A guy who looked like Tchad Blake
We came up with the idea of a bar for our booth a few weeks ago, and plowed through designing backdrops, cocktail menus, coasters, t-shirts, found an IKEA knock-off bar unit online, and had all of this stuff shipped sight unseen to a buddy of ours, engineer and composer and all around brilliant musician Jason Soudah, who stored it all in his garage. On Tuesday, Dan and I flew into LAX, picked up a bunch of boxes from Jason, dumped everything at the Anaheim convention center, and then scrambled back to our AirBnB in Santa Ana a few miles away to launch the Shure Level-Loc.
We're awful at time management. We were making last-minute changes on the plug-in, the manual, the website, emails, until we passed out, then got up four hours later and did it some more. We managed to send an email out to all of you in which we spelled "Tchad Blake" as "Tchad Black."
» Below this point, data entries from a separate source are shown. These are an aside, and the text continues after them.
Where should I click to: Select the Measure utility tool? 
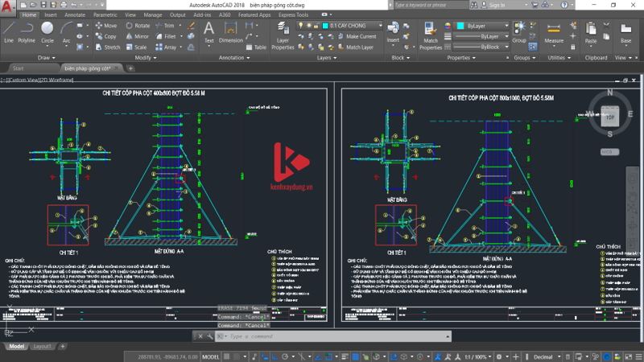coord(554,31)

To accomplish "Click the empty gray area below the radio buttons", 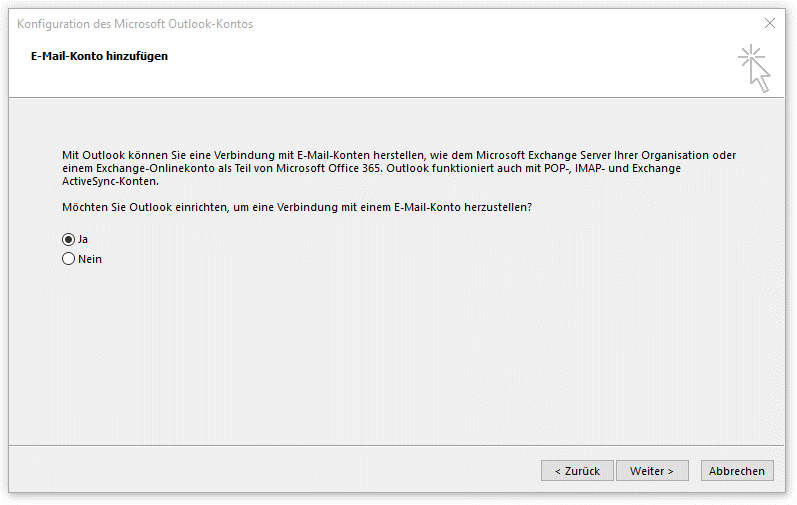I will (x=400, y=350).
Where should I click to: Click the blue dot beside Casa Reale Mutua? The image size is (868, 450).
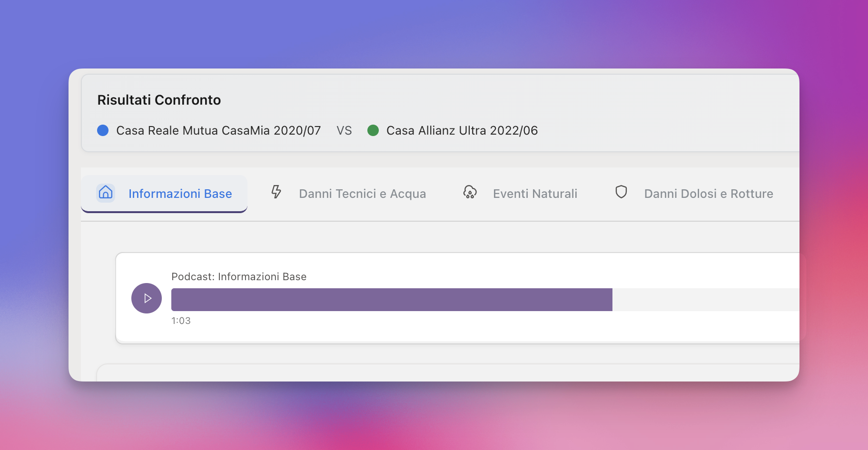pyautogui.click(x=103, y=130)
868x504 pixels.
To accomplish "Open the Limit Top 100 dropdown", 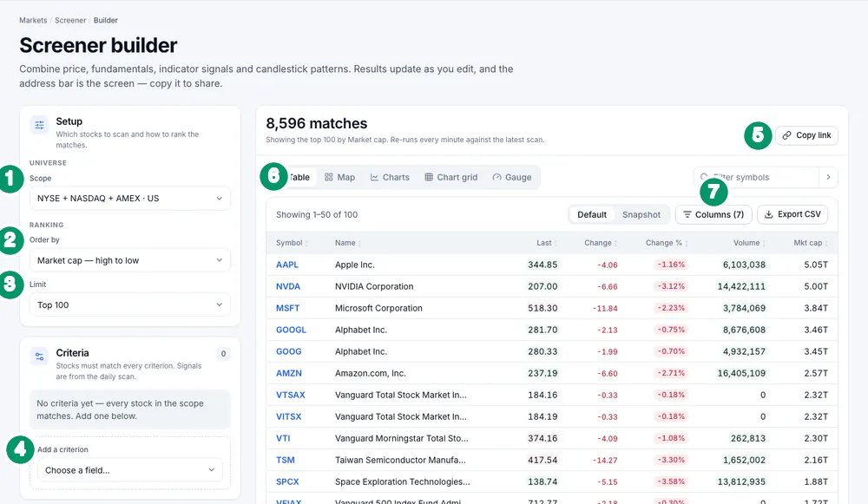I will pyautogui.click(x=130, y=304).
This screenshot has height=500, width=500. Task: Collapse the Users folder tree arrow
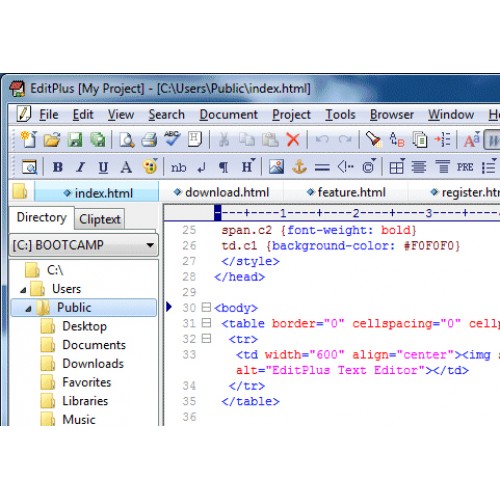(23, 290)
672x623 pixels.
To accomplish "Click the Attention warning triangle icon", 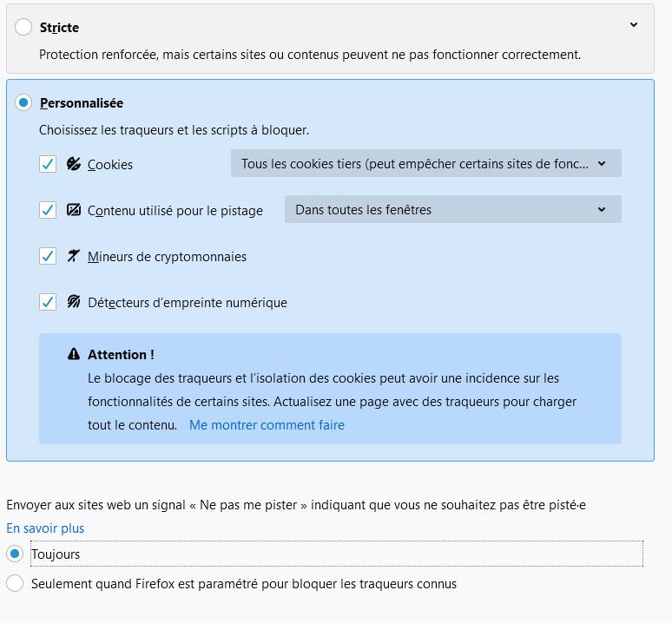I will (74, 355).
Exhausted, rolled into the convention center to set up our booth around 1pm on Wednesday, with a bunch of tools, ready to put up our backdrop (3D modeled by Dan), and assemble our two bar units. But when we got to our booth, the backdrop was up, one of the bar units was fully built, and there was no one at it.
Who set up our booth? Certainly not Dan and I or anyone on our all-volunteer team.
NAMM has all sorts of rules. One of them was that if a booth isn't set up within an hour, the union workers at the Anaheim Convention Center swoop in, set it up and you get charged.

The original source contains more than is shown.